There is an odd straightforwardness to this collection that is delightfully bent, and often moving in more than one direction simultaneously. Her poems move easily from the short lyric to the short prose poem, each propelled by a particular kind of narrative that might bend or twist, or break off at the end.

TRUE TALE OF TWINS AT THE WEDDING

A set of short, long-bearded, alcoholic twin brothers lived in my building. Well, one did and the others elsewhere. I heard tales of their ramblings. Once they were invited to a wedding in a small rural hotel. They started the evening drunk, before the reception. Soon one fell over. The other dripped with beer.

Soon they were forced to leave, and placed in a hotel room next to the banquet hall. Soon they got angry, and started to toss bottles. Soon one broke through the wall, back into the party, with a table let; the other, a chair.

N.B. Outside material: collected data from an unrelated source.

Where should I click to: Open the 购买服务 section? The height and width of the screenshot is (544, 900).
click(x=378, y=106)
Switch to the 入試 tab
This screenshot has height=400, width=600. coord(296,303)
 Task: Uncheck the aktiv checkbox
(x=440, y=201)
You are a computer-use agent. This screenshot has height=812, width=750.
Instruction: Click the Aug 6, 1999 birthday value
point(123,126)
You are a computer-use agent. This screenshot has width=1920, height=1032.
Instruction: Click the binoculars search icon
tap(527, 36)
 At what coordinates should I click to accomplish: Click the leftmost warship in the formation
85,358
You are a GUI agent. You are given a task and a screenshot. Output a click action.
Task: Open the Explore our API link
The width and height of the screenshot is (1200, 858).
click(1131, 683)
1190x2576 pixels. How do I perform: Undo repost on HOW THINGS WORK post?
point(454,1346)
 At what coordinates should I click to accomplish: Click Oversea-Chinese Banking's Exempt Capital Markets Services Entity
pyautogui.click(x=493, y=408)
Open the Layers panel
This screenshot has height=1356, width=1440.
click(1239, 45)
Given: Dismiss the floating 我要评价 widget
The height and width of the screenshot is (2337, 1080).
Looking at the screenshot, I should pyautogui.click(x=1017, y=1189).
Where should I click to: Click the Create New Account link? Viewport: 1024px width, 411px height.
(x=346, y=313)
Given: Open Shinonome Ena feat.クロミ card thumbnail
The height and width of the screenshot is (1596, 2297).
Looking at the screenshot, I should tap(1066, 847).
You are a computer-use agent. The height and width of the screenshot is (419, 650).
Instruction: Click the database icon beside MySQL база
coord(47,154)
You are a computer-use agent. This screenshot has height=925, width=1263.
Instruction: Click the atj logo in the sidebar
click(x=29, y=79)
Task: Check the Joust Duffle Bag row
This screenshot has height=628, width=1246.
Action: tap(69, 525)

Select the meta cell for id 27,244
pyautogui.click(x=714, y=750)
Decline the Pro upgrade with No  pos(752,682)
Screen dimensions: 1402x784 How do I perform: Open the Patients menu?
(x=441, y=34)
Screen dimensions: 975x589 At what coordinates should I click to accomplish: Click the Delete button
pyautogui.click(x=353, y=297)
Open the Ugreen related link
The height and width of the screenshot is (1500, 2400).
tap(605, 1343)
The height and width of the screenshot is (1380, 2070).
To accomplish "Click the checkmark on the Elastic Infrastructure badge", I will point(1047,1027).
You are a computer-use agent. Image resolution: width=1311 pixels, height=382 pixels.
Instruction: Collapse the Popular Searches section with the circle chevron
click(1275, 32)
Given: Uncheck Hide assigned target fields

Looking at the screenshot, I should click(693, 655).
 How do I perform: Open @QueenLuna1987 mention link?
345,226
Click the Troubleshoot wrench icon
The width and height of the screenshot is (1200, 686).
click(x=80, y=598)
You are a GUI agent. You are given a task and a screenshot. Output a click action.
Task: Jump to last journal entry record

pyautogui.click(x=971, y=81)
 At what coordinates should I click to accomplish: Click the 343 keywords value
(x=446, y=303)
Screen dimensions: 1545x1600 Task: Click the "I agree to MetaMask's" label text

Toronto ON: From Gap Riot Press comes MLA Chernoff’s latest title, the joyfully confident TERSE THIRTY AND OTHER KISSES (2019), following on the heels of their debut, detet this (Hybrid Heaven, 2018). The poems here are wild, deliberately pilfering, breaking apart and reassembling Charles Olson’s work as their own, existing as both satire and savage critique, composing something new out of the old. There are some incredibly vibrant fireworks across the full spectrum of Chernoff’s performative lyrics, one that exists as a response to a prior work, and a poetics that was seen, for a very long time, as radically new and different. Chernoff responds to this work in a new way, easily, seeking out their own position and newness in such an overworked and overwrought space as literature and poetics, and they may just have found it.

Pometics are not manifested into manifesting toes: we don’t want Nietzsche’s Warhammer 40K collection; we don’t want Kant’s hands because they’re so dry from Purelling themselves all the dang time that they don’t even exist and it just sounds like a bit too much unpaid emotional labour for our liking; we don’t want Hegel’s dirty feet because wow just wash ‘em urself, mate; most of all, we only kinda want Marx riding a donkey at some Occupy event in ’08, but mostly, we desire the donkey’s life story and a few hyperlinks to some hot pics that the donkey feels comfortable sharing with us in encrypted group chat after the revolution: it’s neither a utopia nor a Cocteau Twins-scord Fruitopia commercial—perhaps heaven and Las Vegas.

In short, don’t offer more breathy men, give us the pometics of taking pride in the self-satisfying narcissism of loving but not knowing of emotionally encountering the All through the boing boing circuit of erotically encountering the All through the boing boing circuit of desire kissing illegibility at the margins of too many books we have gifted each other but never cared to gloss because being roommates is more than enough and we’re scared and you’re scared of forgetting to remember and remembering to forget; that is to say, enacting anxieties and anxieties in action.